Exemplo de abrigo para gatos, em Lisboa

Sob o lema «Todas as vidas têm um Valor e não um Custo», a representante do Nós Cidadãos salienta ainda, no preâmbulo da sua proposta, que, «no Município de Portimão, existem várias colónias de gatos», que «sobrevivem à custa do enorme trabalho e dedicação de inúmeros voluntários anónimos, que diariamente lá se deslocam para cuidar destes animais».

Em alguns locais, «nasceram “sítios/abrigos” rudimentares para melhor os poder ajudar e proteger e para que os cuidadores possam tratar destes animais e deles se responsabilizarem».

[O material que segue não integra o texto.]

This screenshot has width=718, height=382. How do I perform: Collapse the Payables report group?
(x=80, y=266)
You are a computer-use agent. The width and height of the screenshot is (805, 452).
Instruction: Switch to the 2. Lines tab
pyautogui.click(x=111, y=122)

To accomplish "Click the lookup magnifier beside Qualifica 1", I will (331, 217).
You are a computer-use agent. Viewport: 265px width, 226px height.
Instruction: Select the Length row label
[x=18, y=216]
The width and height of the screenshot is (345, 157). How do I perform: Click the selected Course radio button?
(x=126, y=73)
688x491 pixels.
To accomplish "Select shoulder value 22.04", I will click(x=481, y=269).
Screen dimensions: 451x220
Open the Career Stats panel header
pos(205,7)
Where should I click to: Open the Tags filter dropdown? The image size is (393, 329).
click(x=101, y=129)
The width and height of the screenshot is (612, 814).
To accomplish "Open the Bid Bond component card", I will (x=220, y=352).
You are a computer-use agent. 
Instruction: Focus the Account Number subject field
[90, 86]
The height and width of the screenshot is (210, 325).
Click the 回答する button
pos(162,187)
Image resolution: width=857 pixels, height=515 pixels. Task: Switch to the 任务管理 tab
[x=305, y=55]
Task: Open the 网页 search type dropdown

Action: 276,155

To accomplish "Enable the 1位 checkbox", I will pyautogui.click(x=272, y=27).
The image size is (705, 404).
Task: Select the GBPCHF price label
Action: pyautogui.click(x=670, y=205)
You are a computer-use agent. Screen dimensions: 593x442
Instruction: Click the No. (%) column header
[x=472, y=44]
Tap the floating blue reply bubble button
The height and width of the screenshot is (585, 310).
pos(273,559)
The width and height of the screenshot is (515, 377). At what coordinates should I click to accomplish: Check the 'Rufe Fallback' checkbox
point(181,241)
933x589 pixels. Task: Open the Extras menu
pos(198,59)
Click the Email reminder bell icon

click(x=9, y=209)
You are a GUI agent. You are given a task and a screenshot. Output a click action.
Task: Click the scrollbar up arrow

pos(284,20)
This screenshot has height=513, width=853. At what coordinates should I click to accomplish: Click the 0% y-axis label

Para a deputada municipal do Nós Cidadãos, «cada ser é especial e a Vida deve ser respeitada em todas as suas formas, todos devendo ser tratados com carinho, responsabilidade e dignidade, como seres que são também membros da comunidade. A natureza silvestre destes felídeos e a impossibilidade de os receber a todos de forma adequada e condigna em gatis, bem como a impossibilidade de adoção de todos eles, coloca-nos, enquanto comunidade, um desafio que consiste na criação do conceito de santuário, onde os animais possam viver no seu habitat, protegidos, seguros e felizes, tratados, com cuidados veterinários regulares».

O que se pretende é que as colónias existentes «sejam um exemplo de como se devem cuidar os animais, e que estes animais que connosco partilham o território sejam vistos, não como uma praga a eliminar, mas como nossos companheiros e vizinhos que devemos cuidar e amar».

«Só assim será possível termos um Município amigo de todos, onde, através da nossa ação e até simples observação dos animais nos seus abrigos, a população seja sensibilizada para a adoção e para a proteção dos animais e não para o seu abandono», acrescenta.

«A integração destas colónias na sociedade, vigiadas pelos serviços municipais veterinários e assistidas por voluntários, permitirão o seu controle, a sua higiene e proteção sanitária, o controle da reprodução indesejada», defende.

«Esta iniciativa está de acordo com o projeto nacional CED – Cuidar, Esterilizar, Devolver, – que consiste na captura, esterilização, desparasitação e devolução dos gatos silvestres ao território de origem, onde passam a ter condições para viver em segurança, sob responsabilidade de uma/um ou mais cuidadoras/es. Esta é uma forma de controlar e reduzir as populações de gatos silvestres, em boas condições para os animais e mantendo a higiene no espaço público».